Num segundo momento, entre 1993 e 1996, encontramos Laudos Psiquiátricos-Legais produzidos e assinados por psicólogos. Aparece um certo mimetismo da produção de psicólogos em relação aos tradicionais exames realizados pelo campo psiquiátrico pericial do IPF. O discurso psicológico passa a operar através da apropriação de uma terminologia biomédica, incorporando o modelo de documento psiquiátrico e sua nomenclatura. Surge, neste momento, um regime discursivo marcadamente disciplinar, que opera fundamentalmente através da vigilância e relato do cotidiano institucional dos pacientes.

Posteriormente, entre 1996 e 2001, temos o retorno dos modelos de avaliação psicológica e psicodiagnóstico, com sua consolidação como prática corrente e privilegiada entre psicólogos. Neste ponto, rearticula-se o dispositivo que opera através das relações entre desenvolvimento, instinto e perigo. Reorganiza-se, dessa maneira, o jogo explicativo que desvela o examinando, mostrando quem ele é, como age e por quais razões age.

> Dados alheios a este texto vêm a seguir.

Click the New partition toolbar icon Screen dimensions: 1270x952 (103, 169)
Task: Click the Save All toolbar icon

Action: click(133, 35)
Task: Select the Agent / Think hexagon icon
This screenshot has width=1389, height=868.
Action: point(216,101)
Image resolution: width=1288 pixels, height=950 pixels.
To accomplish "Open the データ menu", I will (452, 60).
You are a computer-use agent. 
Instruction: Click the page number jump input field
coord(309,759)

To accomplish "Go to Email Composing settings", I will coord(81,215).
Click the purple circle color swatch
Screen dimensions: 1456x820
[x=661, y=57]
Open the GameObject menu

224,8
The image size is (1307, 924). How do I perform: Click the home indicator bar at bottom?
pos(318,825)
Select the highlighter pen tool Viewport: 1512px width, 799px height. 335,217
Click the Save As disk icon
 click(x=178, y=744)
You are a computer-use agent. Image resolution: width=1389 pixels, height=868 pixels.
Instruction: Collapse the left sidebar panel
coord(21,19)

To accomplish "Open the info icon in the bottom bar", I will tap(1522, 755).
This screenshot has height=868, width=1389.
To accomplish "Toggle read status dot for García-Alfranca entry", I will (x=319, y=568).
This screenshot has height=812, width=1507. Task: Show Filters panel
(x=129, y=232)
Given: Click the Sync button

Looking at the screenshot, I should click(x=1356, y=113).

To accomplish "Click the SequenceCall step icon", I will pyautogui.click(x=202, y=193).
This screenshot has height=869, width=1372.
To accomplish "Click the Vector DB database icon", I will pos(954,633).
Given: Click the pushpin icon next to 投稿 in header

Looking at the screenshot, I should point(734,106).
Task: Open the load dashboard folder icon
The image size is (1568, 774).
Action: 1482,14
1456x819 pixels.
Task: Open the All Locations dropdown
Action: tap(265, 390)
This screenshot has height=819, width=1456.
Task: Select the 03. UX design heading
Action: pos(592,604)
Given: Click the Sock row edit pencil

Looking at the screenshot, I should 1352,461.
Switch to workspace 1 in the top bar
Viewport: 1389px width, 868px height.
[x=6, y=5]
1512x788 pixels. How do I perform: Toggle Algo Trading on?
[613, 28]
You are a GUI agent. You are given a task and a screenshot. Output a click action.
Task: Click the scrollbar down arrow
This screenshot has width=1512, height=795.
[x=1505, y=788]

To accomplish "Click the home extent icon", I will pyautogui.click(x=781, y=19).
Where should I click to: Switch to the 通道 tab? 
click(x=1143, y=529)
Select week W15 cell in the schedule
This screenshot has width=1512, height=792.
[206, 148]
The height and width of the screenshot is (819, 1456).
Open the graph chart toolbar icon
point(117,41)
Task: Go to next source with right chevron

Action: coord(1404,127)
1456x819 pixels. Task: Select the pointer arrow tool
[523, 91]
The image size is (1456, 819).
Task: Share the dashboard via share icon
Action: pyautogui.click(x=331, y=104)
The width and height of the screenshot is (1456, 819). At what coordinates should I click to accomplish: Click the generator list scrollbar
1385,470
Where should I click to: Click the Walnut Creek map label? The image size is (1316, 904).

Entre 2004 e 2009 encontramos, aos poucos, o encadeamento de um novo regime discursivo. Este regime incidirá profundamente sobre a conduta do paciente, além de ser composto por uma espécie de exame de consciência e no estabelecimento de certas referências que estabelecem um bom caminho pelo qual se deve conduzir o paciente à desinternação. Esta espécie de modulação do poder pastoral opera como um poder de cuidado, um poder que opera como intermediário para o alcance de um objetivo, agindo através de uma função reflexiva do bem conduzir-se.

Finalmente, entre 2010 e 2016, é possível apontar certa heterogeneidade e hibridismo entre estas três operações que organizam o campo discursivo e a verdade psicológica no manicômio judiciário: a anormal falha no desenvolvimento como vetor explicativo, a vigilância e relato como dispositivo disciplinar e o bem conduzir-se como modulação pastoral. Ora amarrados e operando no mesmo documento, ora funcionando isoladamente, estas três operações apresentam-se como agentes do discurso psicológico.

Destaca-se, por fim, que a hipótese inicial a respeito dos efeitos que poderiam ser produzidos pela aprovação da Lei da Reforma Psiquiátrica e pela publicação de Resoluções a respeito da atuação de psicólogos no sistema prisional é falseada pela análise dos documentos escritos produzidos por psicólogos. Não são identificados efeitos contundentes destas mudanças legislativas e normativas na atividade cotidiana dos psicólogos no contexto do manicômio judiciário. Não obstante, ressalta-se os efeitos produzidos por medidas de desinstitucionalização tomadas pelo Juiz responsável pela execução e acompanhamento processual das medidas de segurança em meados de 2006.

Desta forma, apontamos para uma pista levantada por esta pesquisa: o estudo e compreensão de ações e intervenções locais como potenciais dispositivos de desinstitucionalização do manicômio judiciário e de desestabilização de práticas cristalizadas neste espaço.